━━ Records provided ━━
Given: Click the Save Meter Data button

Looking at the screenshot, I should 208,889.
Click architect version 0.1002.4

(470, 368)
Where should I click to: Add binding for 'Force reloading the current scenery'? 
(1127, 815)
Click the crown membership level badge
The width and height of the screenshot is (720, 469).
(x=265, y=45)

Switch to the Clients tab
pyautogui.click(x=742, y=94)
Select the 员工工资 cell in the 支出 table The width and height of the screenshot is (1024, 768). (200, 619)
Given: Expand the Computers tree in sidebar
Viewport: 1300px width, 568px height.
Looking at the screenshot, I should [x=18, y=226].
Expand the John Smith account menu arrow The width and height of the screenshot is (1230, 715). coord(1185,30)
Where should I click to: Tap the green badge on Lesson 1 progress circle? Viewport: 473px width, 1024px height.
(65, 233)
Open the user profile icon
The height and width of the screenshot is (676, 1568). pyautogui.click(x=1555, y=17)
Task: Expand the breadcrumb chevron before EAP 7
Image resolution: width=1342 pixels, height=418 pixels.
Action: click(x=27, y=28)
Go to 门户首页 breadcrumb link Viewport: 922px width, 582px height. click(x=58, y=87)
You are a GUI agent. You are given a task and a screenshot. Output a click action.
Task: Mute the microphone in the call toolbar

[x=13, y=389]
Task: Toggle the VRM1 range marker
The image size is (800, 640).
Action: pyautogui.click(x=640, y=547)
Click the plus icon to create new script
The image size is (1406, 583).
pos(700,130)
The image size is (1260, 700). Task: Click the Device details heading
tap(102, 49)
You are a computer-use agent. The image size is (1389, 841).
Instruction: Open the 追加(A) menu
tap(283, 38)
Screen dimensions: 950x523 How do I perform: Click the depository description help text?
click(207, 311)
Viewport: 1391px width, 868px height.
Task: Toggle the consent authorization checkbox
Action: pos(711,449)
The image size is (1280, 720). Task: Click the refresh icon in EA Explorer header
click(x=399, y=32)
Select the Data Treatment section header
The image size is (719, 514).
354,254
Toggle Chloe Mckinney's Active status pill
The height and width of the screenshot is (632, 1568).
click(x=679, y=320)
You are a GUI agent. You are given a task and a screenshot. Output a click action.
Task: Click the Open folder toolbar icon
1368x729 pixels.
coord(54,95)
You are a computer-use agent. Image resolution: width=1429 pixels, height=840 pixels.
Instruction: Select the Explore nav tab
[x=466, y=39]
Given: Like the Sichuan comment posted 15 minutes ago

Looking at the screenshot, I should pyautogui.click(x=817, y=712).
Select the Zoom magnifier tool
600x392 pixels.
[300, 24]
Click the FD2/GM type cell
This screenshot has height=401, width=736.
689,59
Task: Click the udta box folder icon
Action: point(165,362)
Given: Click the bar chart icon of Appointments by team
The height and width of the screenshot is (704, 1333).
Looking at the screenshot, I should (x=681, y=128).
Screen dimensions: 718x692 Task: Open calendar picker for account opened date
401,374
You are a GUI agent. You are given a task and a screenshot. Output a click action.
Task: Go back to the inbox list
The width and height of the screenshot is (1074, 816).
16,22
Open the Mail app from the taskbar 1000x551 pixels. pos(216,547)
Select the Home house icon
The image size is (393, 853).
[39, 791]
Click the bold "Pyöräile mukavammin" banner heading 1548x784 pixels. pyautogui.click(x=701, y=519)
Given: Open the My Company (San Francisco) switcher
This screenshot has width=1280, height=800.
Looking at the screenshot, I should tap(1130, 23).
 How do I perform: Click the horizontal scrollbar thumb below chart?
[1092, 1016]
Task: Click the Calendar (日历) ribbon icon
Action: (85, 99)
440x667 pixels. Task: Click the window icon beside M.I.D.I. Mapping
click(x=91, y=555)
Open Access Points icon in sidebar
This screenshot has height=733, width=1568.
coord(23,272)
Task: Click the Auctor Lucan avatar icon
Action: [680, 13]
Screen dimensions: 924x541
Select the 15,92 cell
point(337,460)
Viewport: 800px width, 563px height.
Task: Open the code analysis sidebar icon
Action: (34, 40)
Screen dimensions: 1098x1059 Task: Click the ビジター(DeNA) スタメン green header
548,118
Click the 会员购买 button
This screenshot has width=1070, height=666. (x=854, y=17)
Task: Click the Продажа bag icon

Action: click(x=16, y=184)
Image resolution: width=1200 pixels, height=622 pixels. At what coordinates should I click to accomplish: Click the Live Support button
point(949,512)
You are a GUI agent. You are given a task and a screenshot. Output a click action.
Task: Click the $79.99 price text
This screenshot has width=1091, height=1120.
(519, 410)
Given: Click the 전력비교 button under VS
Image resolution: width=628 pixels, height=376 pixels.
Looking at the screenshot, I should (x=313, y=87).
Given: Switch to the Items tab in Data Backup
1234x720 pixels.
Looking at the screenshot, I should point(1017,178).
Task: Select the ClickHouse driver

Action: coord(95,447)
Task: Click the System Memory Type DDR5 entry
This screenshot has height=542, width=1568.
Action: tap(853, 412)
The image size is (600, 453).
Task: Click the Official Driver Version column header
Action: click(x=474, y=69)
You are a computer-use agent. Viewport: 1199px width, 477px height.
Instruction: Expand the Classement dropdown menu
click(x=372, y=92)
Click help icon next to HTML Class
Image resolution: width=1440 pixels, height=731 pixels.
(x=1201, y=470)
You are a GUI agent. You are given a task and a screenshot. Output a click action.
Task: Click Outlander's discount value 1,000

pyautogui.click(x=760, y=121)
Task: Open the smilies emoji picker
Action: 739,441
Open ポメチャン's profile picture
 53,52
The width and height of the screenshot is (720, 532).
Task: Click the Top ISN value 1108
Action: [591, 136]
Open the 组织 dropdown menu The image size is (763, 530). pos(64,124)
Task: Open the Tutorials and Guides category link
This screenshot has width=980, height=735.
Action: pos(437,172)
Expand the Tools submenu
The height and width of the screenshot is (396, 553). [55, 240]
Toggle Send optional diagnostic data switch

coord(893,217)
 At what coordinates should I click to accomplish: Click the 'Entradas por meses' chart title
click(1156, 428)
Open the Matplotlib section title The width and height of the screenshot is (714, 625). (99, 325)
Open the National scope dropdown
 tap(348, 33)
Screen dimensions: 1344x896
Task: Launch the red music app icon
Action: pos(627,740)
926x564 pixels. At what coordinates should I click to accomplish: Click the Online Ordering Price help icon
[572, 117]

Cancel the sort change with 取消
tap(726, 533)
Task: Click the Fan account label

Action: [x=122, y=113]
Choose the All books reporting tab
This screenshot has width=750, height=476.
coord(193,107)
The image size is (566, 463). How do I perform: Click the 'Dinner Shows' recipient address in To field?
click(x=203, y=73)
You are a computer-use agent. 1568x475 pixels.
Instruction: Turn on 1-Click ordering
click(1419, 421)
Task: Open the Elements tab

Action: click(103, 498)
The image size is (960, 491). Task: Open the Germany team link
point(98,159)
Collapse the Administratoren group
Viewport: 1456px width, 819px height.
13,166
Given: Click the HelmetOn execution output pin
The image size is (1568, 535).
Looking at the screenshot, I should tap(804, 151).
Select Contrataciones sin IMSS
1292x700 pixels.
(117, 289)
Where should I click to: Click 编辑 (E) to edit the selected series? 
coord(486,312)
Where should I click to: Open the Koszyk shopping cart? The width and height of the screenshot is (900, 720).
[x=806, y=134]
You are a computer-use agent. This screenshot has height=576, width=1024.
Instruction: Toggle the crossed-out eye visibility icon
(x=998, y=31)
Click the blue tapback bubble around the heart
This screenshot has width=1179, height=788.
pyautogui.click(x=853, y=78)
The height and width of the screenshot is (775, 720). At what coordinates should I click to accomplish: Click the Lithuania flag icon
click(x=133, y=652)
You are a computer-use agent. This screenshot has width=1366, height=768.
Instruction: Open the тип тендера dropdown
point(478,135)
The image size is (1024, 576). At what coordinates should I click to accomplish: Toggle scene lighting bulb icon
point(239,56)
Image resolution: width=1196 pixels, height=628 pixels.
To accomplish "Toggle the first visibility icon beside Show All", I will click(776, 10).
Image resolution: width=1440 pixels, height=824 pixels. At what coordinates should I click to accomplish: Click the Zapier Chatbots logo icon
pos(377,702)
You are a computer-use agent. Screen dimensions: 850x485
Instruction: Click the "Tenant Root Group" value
━━━
▶ _What you need to do_
Copy each line of the data that includes the word "breadcrumb".

▶ _Solution to this problem_
Task: Expand the breadcrumb chevron before EAP 7
Go to 门户首页 breadcrumb link Viewport: 922px width, 582px height. click(x=58, y=87)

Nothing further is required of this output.